Kodai pitched as a reliever in 2014, but was lost for the season in June due to discomfort in his right shoulder. He switched to a starting pitcher in 2015 and pitched his first game of the season on August 18, pitching seven scoreless innings to earn his first win as a starter. He ended up pitching in only four games during the season, but he left with a 2-1 record and a 0.40 ERA, numbers that give high hopes for the following year. He started the 2016 season in the starting rotation and remained there for the entire year. He pitched his first professional complete game on April 13 and went on an eight-game unbeaten streak through July. He eventually posted a 12-3 record and a 2.61 ERA in 25 starts.

kodai's fist pump

Kodai was selected for the Japanese WBC team in 2017. He pitched in the 6th inning against Australia and was the winning pitcher. However, he gave up one run in the 8th inning against the U.S. and was the losing pitcher. His final record was 4 games, 1 start, 1 win, 11 innings, 16 strikeouts, and a 0.82 ERA. He was the only member of the Japanese national team to be named to the WBC's Best Nine (Pitchers' Division). In the regular season, he posted a 13-4 record with a 2.64 ERA in 22 starts, leading the league in wins.

He was the starting pitcher in 2018, posted a 13-7 record with a 3.51 ERA in 22 starts. He was the opening day pitcher for the second straight year in 2019, throwing his fastest start of the season at 100 MPH in the opener. He started to lose his groove in July, but did manage a no-hit, no-run outing in a game on September 6. He eventually won the title of strikeout king with a record of 13-8, a 2.79 ERA, and 227 strikeouts. His strikeout-to-walk ratio of 11.33 was the highest of all time.

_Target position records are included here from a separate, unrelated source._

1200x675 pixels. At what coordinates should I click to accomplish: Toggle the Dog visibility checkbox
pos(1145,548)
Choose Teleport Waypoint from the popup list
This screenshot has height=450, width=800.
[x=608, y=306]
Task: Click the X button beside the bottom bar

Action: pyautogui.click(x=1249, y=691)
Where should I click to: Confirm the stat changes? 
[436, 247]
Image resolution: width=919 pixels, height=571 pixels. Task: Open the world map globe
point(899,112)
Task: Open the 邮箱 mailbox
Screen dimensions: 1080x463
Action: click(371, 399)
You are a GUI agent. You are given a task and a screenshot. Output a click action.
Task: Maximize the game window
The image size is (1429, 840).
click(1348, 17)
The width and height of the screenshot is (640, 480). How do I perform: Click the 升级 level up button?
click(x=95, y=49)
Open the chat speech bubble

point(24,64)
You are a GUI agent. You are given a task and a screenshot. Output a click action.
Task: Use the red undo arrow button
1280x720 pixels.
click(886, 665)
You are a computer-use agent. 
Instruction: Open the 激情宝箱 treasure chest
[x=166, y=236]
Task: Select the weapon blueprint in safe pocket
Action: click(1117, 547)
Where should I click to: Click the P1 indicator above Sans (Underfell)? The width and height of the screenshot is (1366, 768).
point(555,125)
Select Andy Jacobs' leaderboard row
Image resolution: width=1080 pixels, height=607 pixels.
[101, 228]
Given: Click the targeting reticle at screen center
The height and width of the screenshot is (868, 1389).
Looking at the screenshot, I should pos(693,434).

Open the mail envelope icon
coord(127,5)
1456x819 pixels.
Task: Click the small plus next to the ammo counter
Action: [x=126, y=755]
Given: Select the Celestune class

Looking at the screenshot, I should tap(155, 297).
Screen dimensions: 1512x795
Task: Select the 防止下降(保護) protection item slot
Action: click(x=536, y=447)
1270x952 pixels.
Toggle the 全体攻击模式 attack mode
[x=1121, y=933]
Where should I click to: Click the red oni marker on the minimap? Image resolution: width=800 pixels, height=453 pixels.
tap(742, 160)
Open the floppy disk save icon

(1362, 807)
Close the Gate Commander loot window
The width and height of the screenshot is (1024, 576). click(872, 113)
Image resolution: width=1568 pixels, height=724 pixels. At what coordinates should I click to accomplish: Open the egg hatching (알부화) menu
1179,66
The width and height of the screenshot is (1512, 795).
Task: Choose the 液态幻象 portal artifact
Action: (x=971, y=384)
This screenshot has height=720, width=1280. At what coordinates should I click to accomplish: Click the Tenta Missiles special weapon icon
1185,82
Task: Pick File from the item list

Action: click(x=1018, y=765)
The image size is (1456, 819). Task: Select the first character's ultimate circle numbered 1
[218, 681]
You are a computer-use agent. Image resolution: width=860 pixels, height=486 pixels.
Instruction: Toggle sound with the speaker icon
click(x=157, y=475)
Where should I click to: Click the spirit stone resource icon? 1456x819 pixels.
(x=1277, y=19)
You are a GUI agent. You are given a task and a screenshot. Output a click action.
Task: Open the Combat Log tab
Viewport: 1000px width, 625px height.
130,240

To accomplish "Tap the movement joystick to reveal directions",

Kodai had a slow start in 2020 due to a right calf, right forearm, and other injuries in spring training. He did, however, eventually poseted 11-6 record with 149 strikeouts to win the pitching triple crown of best defensive rating, most wins, and strikeout king (tied with Yoshinobu Yamamoto). He missed the start of the 2021 season due to a calf condition, but upon his return he pitched consistently with a 100% QS rate. He ultimately posted 10-3 record with a 2.66 ERA in 13 starts. He was the opening day pitcher in 2022 for the first time in three years. He left the rotation in August due to COVID 19, but pitched in 22 games, posted 11-6 record with a 1.94 ERA. He then exercised his international FA rights after the 2022 season and moved to the New York Mets.

kodai in NY

By the way, the split ball with a large drop-off that has become synonymous with Kodai is commonly known as his "ghost fork. The "ghost fork" was created through trial and error when Kodai missed a few days of practice as a youngster due to illness and forgot the form of his fork. However, the fork itself was taught to him by Kazuki Yoshimi, the ace of Chunichi in 2012. When Yoshimi retired, he said, "He kindly taught me a lot of things, even though I was from a different team and had nothing. He is the best senior player I've ever had," Kodai said on SNS, expressing his gratitude.